What you will do
Can you copy the listing below line for line, without changing anything?

Working data
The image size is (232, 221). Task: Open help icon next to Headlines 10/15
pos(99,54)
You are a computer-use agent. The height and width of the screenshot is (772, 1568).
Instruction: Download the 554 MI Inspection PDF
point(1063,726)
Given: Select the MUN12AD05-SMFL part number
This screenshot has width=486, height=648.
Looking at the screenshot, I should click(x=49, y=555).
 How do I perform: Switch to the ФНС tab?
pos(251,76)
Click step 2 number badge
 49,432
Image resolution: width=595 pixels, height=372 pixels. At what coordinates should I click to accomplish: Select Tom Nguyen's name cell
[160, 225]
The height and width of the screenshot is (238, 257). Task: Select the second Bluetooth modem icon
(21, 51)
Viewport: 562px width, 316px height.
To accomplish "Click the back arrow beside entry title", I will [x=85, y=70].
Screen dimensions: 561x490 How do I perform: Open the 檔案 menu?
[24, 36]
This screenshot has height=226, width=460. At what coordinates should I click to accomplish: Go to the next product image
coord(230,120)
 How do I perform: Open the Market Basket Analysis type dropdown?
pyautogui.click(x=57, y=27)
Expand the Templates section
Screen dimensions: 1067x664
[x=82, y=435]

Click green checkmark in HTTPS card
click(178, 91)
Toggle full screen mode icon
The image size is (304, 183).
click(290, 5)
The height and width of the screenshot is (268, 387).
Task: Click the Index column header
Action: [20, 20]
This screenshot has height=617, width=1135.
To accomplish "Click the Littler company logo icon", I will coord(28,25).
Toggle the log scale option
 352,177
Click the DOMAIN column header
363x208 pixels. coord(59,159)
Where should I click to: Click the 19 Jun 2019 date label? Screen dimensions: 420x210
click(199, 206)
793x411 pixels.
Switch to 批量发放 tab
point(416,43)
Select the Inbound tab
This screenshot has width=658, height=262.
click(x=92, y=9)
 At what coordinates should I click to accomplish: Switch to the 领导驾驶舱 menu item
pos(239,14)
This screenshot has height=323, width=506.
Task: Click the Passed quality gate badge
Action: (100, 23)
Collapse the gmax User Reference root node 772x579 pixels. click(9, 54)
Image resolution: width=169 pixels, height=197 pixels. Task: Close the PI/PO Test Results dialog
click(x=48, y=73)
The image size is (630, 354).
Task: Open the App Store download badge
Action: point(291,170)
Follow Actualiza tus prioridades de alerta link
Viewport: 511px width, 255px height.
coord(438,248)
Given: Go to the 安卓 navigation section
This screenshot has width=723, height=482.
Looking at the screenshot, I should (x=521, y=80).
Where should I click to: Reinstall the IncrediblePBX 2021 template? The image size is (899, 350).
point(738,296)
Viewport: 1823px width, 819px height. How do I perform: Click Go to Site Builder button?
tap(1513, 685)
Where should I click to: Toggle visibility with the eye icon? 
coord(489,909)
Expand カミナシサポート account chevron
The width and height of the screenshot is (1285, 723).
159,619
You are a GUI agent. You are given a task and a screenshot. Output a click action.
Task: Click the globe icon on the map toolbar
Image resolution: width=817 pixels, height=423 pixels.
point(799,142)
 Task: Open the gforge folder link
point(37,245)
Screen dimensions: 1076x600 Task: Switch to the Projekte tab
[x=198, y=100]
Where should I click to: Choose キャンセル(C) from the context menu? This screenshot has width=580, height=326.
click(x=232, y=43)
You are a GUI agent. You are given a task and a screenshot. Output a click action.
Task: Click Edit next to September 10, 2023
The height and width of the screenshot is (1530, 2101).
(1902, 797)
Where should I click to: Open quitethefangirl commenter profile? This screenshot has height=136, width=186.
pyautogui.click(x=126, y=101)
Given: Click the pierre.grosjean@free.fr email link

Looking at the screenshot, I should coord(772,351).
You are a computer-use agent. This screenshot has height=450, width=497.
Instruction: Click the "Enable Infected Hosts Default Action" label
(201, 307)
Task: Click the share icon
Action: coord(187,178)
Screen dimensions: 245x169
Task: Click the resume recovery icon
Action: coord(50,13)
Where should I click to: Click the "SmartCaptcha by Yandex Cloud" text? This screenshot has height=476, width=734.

Correct output
The image size is (232, 221). Task: Open help icon next to Headlines 10/15
pos(99,54)
You are a computer-use agent. The height and width of the screenshot is (772, 1568).
Instruction: Download the 554 MI Inspection PDF
point(1063,726)
Given: Select the MUN12AD05-SMFL part number
This screenshot has width=486, height=648.
Looking at the screenshot, I should click(x=49, y=555).
 How do I perform: Switch to the ФНС tab?
pos(251,76)
Click step 2 number badge
 49,432
Image resolution: width=595 pixels, height=372 pixels. At what coordinates should I click to accomplish: Select Tom Nguyen's name cell
[160, 225]
The height and width of the screenshot is (238, 257). Task: Select the second Bluetooth modem icon
(21, 51)
Viewport: 562px width, 316px height.
To accomplish "Click the back arrow beside entry title", I will [x=85, y=70].
Screen dimensions: 561x490 How do I perform: Open the 檔案 menu?
[24, 36]
This screenshot has height=226, width=460. At what coordinates should I click to accomplish: Go to the next product image
coord(230,120)
 How do I perform: Open the Market Basket Analysis type dropdown?
pyautogui.click(x=57, y=27)
Expand the Templates section
Screen dimensions: 1067x664
[x=82, y=435]

Click green checkmark in HTTPS card
click(178, 91)
Toggle full screen mode icon
The image size is (304, 183).
click(290, 5)
The height and width of the screenshot is (268, 387).
Task: Click the Index column header
Action: [20, 20]
This screenshot has height=617, width=1135.
To accomplish "Click the Littler company logo icon", I will coord(28,25).
Toggle the log scale option
 352,177
Click the DOMAIN column header
363x208 pixels. coord(59,159)
Where should I click to: Click the 19 Jun 2019 date label? Screen dimensions: 420x210
click(199, 206)
793x411 pixels.
Switch to 批量发放 tab
point(416,43)
Select the Inbound tab
This screenshot has width=658, height=262.
click(x=92, y=9)
 At what coordinates should I click to accomplish: Switch to the 领导驾驶舱 menu item
pos(239,14)
This screenshot has height=323, width=506.
Task: Click the Passed quality gate badge
Action: (100, 23)
Collapse the gmax User Reference root node 772x579 pixels. click(9, 54)
Image resolution: width=169 pixels, height=197 pixels. Task: Close the PI/PO Test Results dialog
click(x=48, y=73)
The image size is (630, 354).
Task: Open the App Store download badge
Action: point(291,170)
Follow Actualiza tus prioridades de alerta link
Viewport: 511px width, 255px height.
coord(438,248)
Given: Go to the 安卓 navigation section
This screenshot has width=723, height=482.
Looking at the screenshot, I should (x=521, y=80).
Where should I click to: Reinstall the IncrediblePBX 2021 template? The image size is (899, 350).
point(738,296)
Viewport: 1823px width, 819px height. How do I perform: Click Go to Site Builder button?
tap(1513, 685)
Where should I click to: Toggle visibility with the eye icon? 
coord(489,909)
Expand カミナシサポート account chevron
The width and height of the screenshot is (1285, 723).
159,619
You are a GUI agent. You are given a task and a screenshot. Output a click action.
Task: Click the globe icon on the map toolbar
Image resolution: width=817 pixels, height=423 pixels.
point(799,142)
 Task: Open the gforge folder link
point(37,245)
Screen dimensions: 1076x600 Task: Switch to the Projekte tab
[x=198, y=100]
Where should I click to: Choose キャンセル(C) from the context menu? This screenshot has width=580, height=326.
click(x=232, y=43)
You are a GUI agent. You are given a task and a screenshot. Output a click action.
Task: Click Edit next to September 10, 2023
The height and width of the screenshot is (1530, 2101).
(1902, 797)
Where should I click to: Open quitethefangirl commenter profile? This screenshot has height=136, width=186.
pyautogui.click(x=126, y=101)
Given: Click the pierre.grosjean@free.fr email link

Looking at the screenshot, I should coord(772,351).
You are a computer-use agent. This screenshot has height=450, width=497.
Instruction: Click the "Enable Infected Hosts Default Action" label
(201, 307)
Task: Click the share icon
Action: coord(187,178)
Screen dimensions: 245x169
Task: Click the resume recovery icon
Action: coord(50,13)
Where should I click to: Click the "SmartCaptcha by Yandex Cloud" text? This screenshot has height=476, width=734.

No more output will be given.